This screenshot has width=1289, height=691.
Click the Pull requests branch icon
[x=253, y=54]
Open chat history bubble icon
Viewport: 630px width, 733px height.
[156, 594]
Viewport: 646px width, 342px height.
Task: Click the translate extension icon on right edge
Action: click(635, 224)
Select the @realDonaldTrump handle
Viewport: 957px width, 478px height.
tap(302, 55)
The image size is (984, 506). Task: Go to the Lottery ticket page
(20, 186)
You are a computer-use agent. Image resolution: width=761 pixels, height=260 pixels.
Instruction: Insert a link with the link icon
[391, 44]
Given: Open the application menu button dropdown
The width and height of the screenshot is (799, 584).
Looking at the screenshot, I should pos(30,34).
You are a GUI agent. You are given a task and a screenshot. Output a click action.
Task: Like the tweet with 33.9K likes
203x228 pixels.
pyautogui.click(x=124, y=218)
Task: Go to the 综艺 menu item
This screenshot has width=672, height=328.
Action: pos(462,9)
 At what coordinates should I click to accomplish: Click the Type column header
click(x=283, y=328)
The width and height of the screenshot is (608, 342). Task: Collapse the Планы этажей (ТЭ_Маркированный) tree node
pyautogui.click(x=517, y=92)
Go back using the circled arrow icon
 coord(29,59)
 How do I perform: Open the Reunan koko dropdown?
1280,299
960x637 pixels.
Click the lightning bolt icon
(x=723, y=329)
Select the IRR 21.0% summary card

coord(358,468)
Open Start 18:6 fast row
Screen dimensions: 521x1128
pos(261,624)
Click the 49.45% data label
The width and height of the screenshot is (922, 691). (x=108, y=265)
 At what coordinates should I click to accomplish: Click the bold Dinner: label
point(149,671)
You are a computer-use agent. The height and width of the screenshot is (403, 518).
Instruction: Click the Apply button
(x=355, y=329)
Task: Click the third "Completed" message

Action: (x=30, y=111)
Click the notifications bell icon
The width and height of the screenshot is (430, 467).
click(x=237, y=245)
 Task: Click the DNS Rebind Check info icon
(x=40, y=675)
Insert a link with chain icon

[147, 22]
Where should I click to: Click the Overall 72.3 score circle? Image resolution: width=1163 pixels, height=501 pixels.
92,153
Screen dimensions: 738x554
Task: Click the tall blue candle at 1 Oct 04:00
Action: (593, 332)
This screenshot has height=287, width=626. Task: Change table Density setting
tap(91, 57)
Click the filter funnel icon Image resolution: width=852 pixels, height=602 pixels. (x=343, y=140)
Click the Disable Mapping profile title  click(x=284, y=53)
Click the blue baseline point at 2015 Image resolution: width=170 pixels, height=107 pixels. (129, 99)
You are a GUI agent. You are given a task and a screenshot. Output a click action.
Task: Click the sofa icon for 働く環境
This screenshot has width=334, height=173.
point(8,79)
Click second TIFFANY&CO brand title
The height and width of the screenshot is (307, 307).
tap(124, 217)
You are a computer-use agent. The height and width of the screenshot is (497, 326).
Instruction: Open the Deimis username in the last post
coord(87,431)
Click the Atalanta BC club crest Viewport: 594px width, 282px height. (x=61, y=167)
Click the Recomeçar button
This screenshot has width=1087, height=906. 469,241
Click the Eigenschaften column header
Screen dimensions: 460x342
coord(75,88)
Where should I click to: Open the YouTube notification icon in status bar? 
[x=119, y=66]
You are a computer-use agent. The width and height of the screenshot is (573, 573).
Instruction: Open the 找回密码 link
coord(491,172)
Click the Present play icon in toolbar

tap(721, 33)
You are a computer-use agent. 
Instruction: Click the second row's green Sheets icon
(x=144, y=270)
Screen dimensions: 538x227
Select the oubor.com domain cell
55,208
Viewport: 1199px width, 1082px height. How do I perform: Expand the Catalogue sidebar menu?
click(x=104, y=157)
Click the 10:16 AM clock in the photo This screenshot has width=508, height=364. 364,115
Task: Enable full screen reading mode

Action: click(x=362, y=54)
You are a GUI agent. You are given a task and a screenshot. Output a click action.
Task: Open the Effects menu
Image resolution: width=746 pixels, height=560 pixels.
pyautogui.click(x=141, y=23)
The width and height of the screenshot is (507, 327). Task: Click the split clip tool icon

____

→ **What this task involves**
Make an exact copy of the whole listing, so that no line is lost.

→ **Output below**
This screenshot has width=1289, height=691.
Click the Pull requests branch icon
[x=253, y=54]
Open chat history bubble icon
Viewport: 630px width, 733px height.
[156, 594]
Viewport: 646px width, 342px height.
Task: Click the translate extension icon on right edge
Action: click(635, 224)
Select the @realDonaldTrump handle
Viewport: 957px width, 478px height.
tap(302, 55)
The image size is (984, 506). Task: Go to the Lottery ticket page
(20, 186)
You are a computer-use agent. Image resolution: width=761 pixels, height=260 pixels.
Instruction: Insert a link with the link icon
[391, 44]
Given: Open the application menu button dropdown
The width and height of the screenshot is (799, 584).
Looking at the screenshot, I should pos(30,34).
You are a GUI agent. You are given a task and a screenshot. Output a click action.
Task: Like the tweet with 33.9K likes
203x228 pixels.
pyautogui.click(x=124, y=218)
Task: Go to the 综艺 menu item
This screenshot has width=672, height=328.
Action: pos(462,9)
 At what coordinates should I click to accomplish: Click the Type column header
click(x=283, y=328)
The width and height of the screenshot is (608, 342). Task: Collapse the Планы этажей (ТЭ_Маркированный) tree node
pyautogui.click(x=517, y=92)
Go back using the circled arrow icon
 coord(29,59)
 How do I perform: Open the Reunan koko dropdown?
1280,299
960x637 pixels.
Click the lightning bolt icon
(x=723, y=329)
Select the IRR 21.0% summary card

coord(358,468)
Open Start 18:6 fast row
Screen dimensions: 521x1128
pos(261,624)
Click the 49.45% data label
The width and height of the screenshot is (922, 691). (x=108, y=265)
 At what coordinates should I click to accomplish: Click the bold Dinner: label
point(149,671)
You are a computer-use agent. The height and width of the screenshot is (403, 518).
Instruction: Click the Apply button
(x=355, y=329)
Task: Click the third "Completed" message

Action: (x=30, y=111)
Click the notifications bell icon
The width and height of the screenshot is (430, 467).
click(x=237, y=245)
 Task: Click the DNS Rebind Check info icon
(x=40, y=675)
Insert a link with chain icon

[147, 22]
Where should I click to: Click the Overall 72.3 score circle? Image resolution: width=1163 pixels, height=501 pixels.
92,153
Screen dimensions: 738x554
Task: Click the tall blue candle at 1 Oct 04:00
Action: (593, 332)
This screenshot has height=287, width=626. Task: Change table Density setting
tap(91, 57)
Click the filter funnel icon Image resolution: width=852 pixels, height=602 pixels. (x=343, y=140)
Click the Disable Mapping profile title  click(x=284, y=53)
Click the blue baseline point at 2015 Image resolution: width=170 pixels, height=107 pixels. (129, 99)
You are a GUI agent. You are given a task and a screenshot. Output a click action.
Task: Click the sofa icon for 働く環境
This screenshot has width=334, height=173.
point(8,79)
Click second TIFFANY&CO brand title
The height and width of the screenshot is (307, 307).
tap(124, 217)
You are a computer-use agent. The height and width of the screenshot is (497, 326).
Instruction: Open the Deimis username in the last post
coord(87,431)
Click the Atalanta BC club crest Viewport: 594px width, 282px height. (x=61, y=167)
Click the Recomeçar button
This screenshot has width=1087, height=906. 469,241
Click the Eigenschaften column header
Screen dimensions: 460x342
coord(75,88)
Where should I click to: Open the YouTube notification icon in status bar? 
[x=119, y=66]
You are a computer-use agent. The width and height of the screenshot is (573, 573).
Instruction: Open the 找回密码 link
coord(491,172)
Click the Present play icon in toolbar

tap(721, 33)
You are a computer-use agent. 
Instruction: Click the second row's green Sheets icon
(x=144, y=270)
Screen dimensions: 538x227
Select the oubor.com domain cell
55,208
Viewport: 1199px width, 1082px height. How do I perform: Expand the Catalogue sidebar menu?
click(x=104, y=157)
Click the 10:16 AM clock in the photo This screenshot has width=508, height=364. 364,115
Task: Enable full screen reading mode

Action: click(x=362, y=54)
You are a GUI agent. You are given a task and a screenshot. Output a click action.
Task: Open the Effects menu
Image resolution: width=746 pixels, height=560 pixels.
pyautogui.click(x=141, y=23)
The width and height of the screenshot is (507, 327). Task: Click the split clip tool icon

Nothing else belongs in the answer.